> **WORK TASK**
Copy out all the lines of the data that hold the word "will".

### EXERCISE INPUT ###

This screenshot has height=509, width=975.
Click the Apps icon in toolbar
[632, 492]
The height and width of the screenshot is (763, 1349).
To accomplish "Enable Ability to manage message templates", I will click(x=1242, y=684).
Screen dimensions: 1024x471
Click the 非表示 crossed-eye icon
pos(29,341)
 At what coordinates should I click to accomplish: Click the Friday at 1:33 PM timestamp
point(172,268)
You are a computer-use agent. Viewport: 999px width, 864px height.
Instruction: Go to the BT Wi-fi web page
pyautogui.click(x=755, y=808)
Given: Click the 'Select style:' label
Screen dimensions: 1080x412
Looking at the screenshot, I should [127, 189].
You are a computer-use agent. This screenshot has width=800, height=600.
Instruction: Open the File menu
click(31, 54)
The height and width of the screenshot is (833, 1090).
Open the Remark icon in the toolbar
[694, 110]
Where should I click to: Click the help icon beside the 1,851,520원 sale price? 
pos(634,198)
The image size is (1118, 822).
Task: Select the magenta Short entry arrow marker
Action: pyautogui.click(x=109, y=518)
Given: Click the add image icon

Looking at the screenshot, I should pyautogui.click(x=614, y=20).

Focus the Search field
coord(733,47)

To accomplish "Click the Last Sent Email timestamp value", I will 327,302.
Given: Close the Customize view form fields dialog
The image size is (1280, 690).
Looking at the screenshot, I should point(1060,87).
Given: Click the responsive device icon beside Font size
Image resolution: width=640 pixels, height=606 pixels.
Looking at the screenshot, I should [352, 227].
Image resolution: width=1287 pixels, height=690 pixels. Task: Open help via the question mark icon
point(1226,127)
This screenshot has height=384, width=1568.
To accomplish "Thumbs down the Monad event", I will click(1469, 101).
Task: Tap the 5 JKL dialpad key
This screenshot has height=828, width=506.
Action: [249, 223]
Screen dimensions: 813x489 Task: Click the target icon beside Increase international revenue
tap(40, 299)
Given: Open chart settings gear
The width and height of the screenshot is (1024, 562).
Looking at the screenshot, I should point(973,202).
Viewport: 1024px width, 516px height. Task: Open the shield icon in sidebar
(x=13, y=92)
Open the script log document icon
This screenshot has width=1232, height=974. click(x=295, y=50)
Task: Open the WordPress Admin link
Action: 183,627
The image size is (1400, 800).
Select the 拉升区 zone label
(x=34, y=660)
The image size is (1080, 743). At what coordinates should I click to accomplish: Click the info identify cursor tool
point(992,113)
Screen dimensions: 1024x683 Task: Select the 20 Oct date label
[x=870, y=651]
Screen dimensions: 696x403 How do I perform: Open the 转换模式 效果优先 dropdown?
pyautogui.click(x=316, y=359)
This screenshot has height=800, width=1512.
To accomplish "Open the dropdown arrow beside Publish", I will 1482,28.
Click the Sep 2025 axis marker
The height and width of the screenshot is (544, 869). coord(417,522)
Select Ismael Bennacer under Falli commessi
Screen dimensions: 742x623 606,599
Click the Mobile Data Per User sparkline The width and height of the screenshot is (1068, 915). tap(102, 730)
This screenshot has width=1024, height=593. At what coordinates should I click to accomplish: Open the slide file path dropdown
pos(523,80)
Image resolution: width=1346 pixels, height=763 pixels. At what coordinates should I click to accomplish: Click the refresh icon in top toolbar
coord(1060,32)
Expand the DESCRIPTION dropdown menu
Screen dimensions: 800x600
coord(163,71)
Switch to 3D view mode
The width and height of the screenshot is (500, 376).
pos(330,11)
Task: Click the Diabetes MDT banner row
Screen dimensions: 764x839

###

> **YOUR SOLUTION**
To accomplish "Enable Ability to manage message templates", I will click(x=1242, y=684).
To accomplish "Click the Last Sent Email timestamp value", I will 327,302.
To accomplish "Thumbs down the Monad event", I will click(1469, 101).
To accomplish "Open the dropdown arrow beside Publish", I will 1482,28.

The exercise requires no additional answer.